3) The difference between real contenders...The Ravens were just so much more skilled on both sides of the ball. Defensively, they focused on taking away the run. David Johnson averaged 3.1 yards per carry. Will Fuller had as many catches as you did. The Ravens forced two turnovers on just really good football plays. The Texans don't make plays like that. They might against lesser teams, but if your goal is to compete with the best, it's just not good enough.

4) Deshaun Watson needs to be better. His numbers looked so so on the surface (25 of 36, 275 yards, 1 TD, 1 interception). He was sacked four times and added 17 rushing yards on five carries. He did not make plays late when they needed one here or there to maybe get back in the game. With his big contract, it's time for Watson to stop being close to elite and take the next step. His interception was more of being fooled by Marcus Peters than throwing a bad ball, but the Texans were just 3 of 9 on third downs. Throw in the ill-advised fourth down play, and they were just 3 of 10 extending drives. Give the Ravens a lot of credit, but again, to compete with the best, you have to be better than that.
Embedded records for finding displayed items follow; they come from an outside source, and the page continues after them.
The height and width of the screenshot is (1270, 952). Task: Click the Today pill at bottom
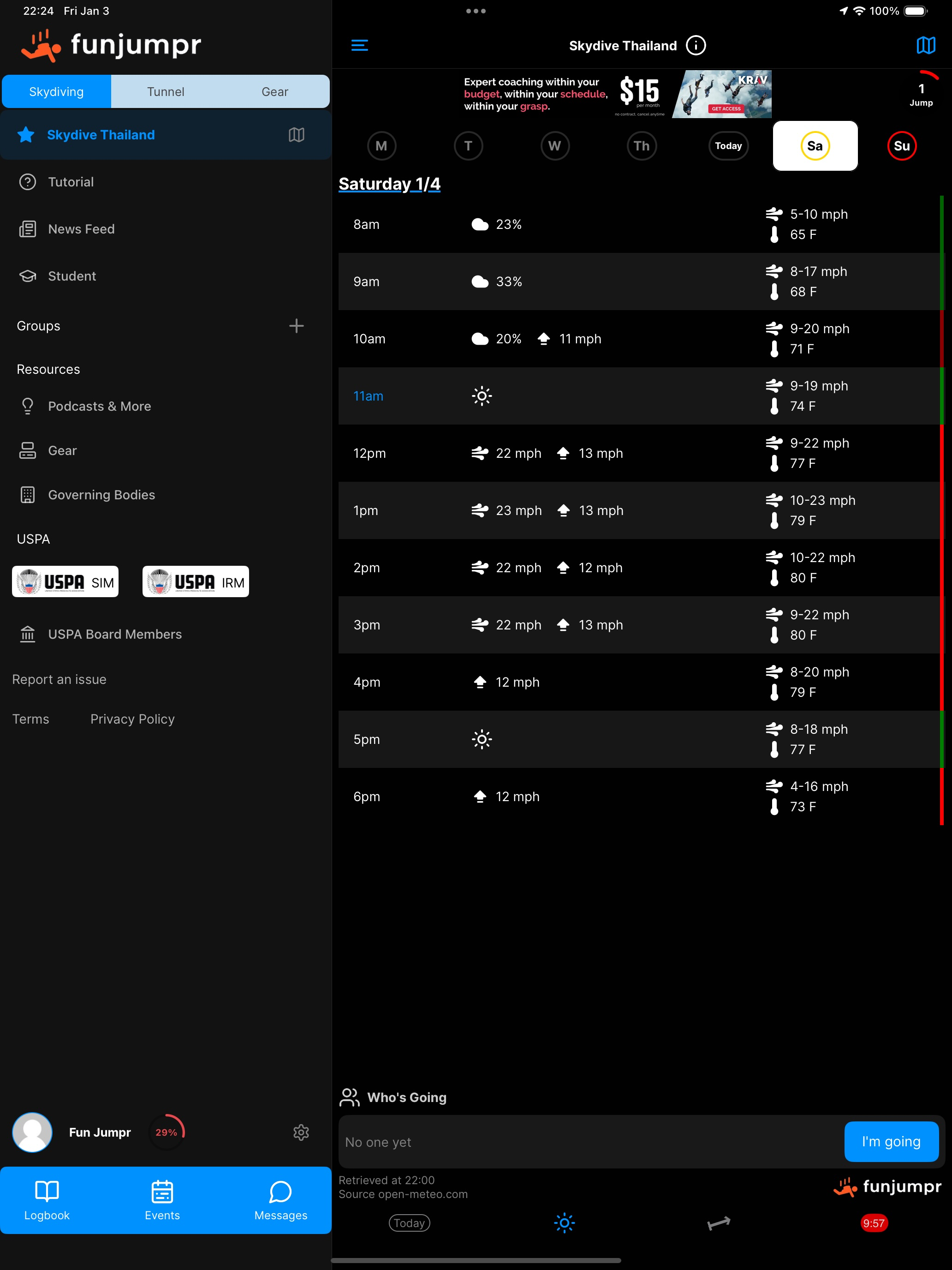click(x=409, y=1223)
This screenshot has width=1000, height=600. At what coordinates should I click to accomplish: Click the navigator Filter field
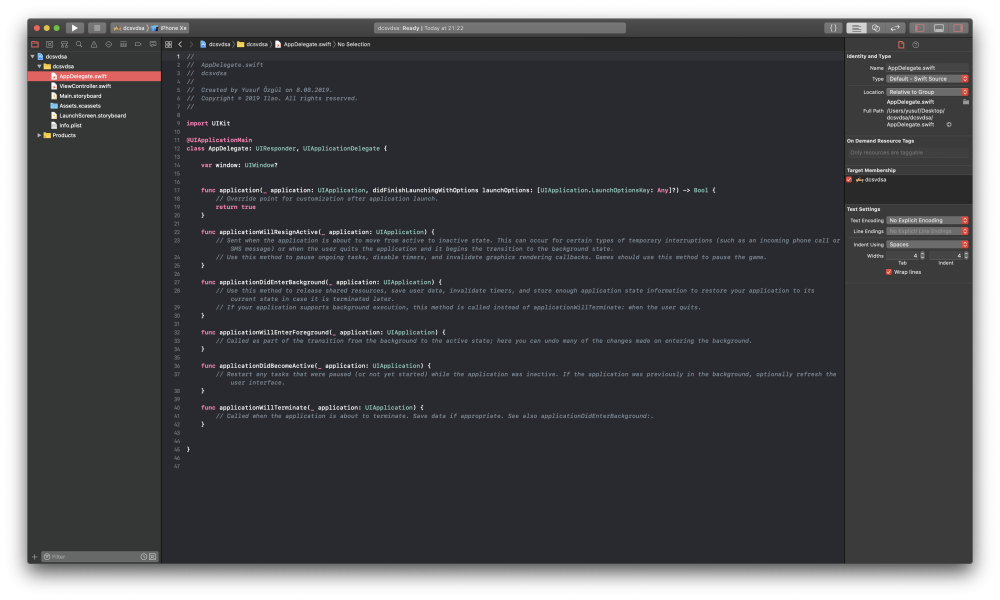pyautogui.click(x=92, y=556)
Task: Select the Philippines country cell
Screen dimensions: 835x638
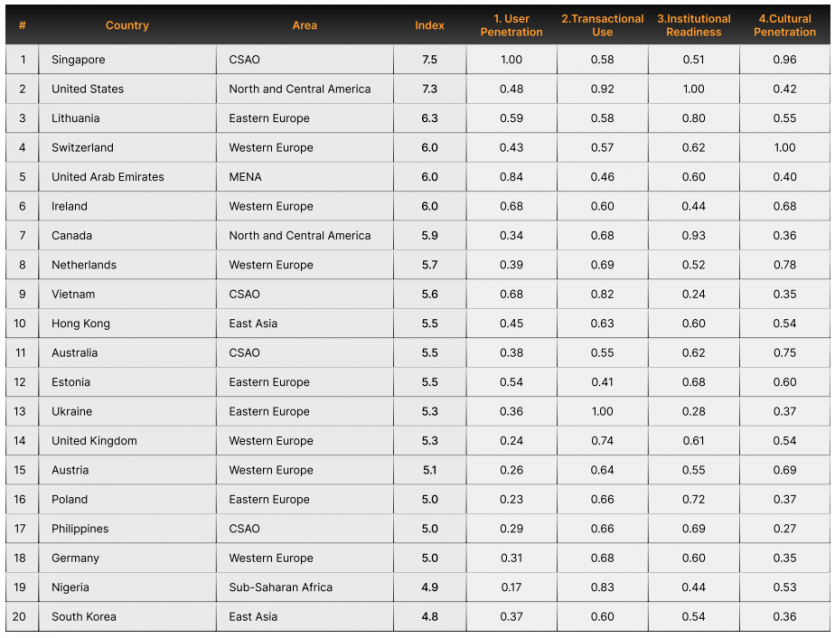Action: (x=80, y=529)
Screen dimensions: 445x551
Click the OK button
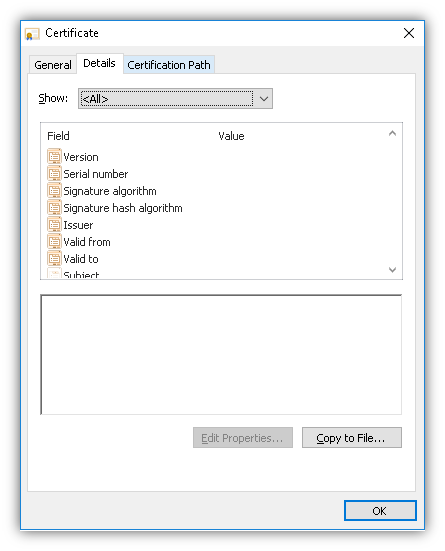pos(380,511)
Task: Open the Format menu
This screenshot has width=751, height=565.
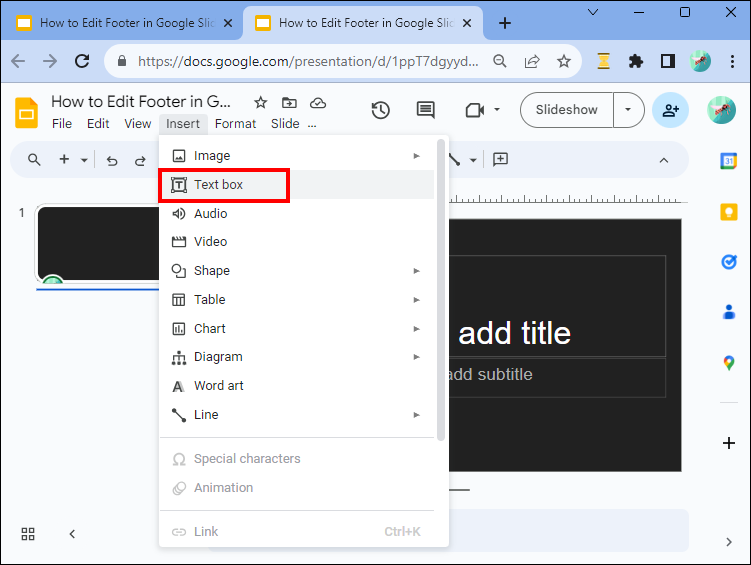Action: point(235,124)
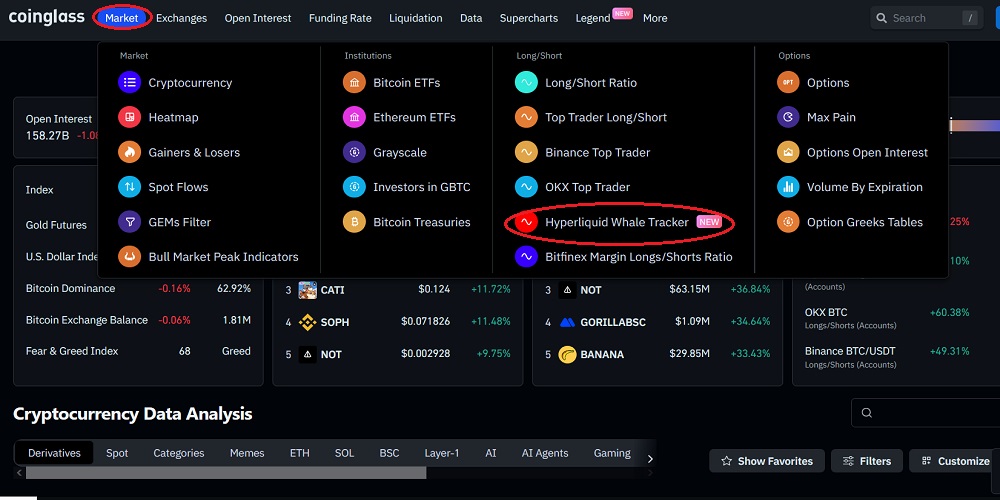Open the Filters button
Screen dimensions: 1000x500
pos(867,461)
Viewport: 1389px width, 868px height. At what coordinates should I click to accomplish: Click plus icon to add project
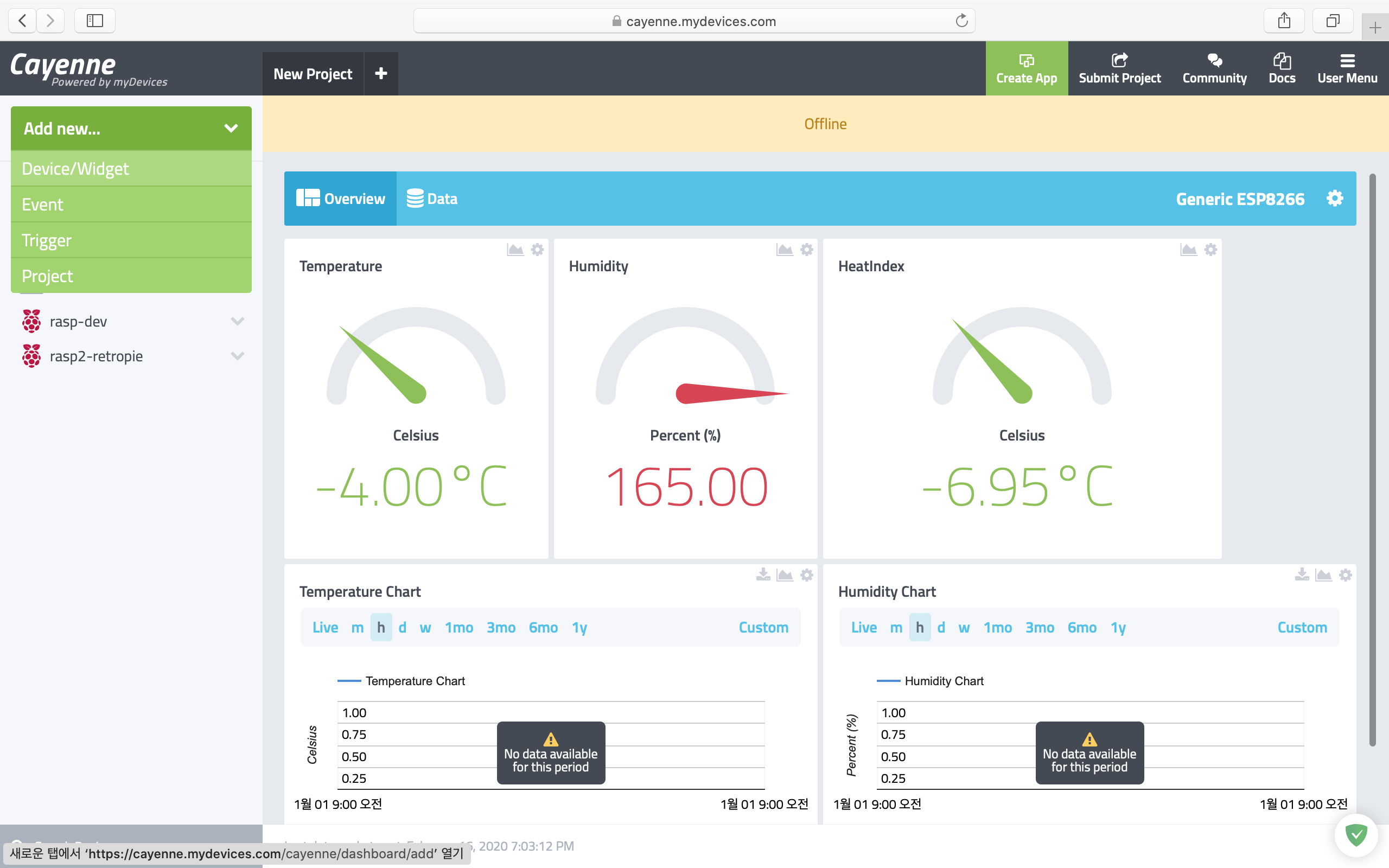(x=380, y=73)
5) Now what? The Texans travel to Pittsburgh to take on the Steelers, who have not been impressive in their two wins. Still, it's hard to see Houston as anything but serious underdogs. They are last in the AFC South, and have a lot of work to do. The defense showed some promise at times, but will have to continue to improve. The offense has a long way to go. They match up better with the Steelers than they do the Ravens and Chiefs, but that does not mean they can win. If you were hoping they would give you some indication they can be more than just also-rans, they failed to do that on any level against either the Chiefs or Ravens.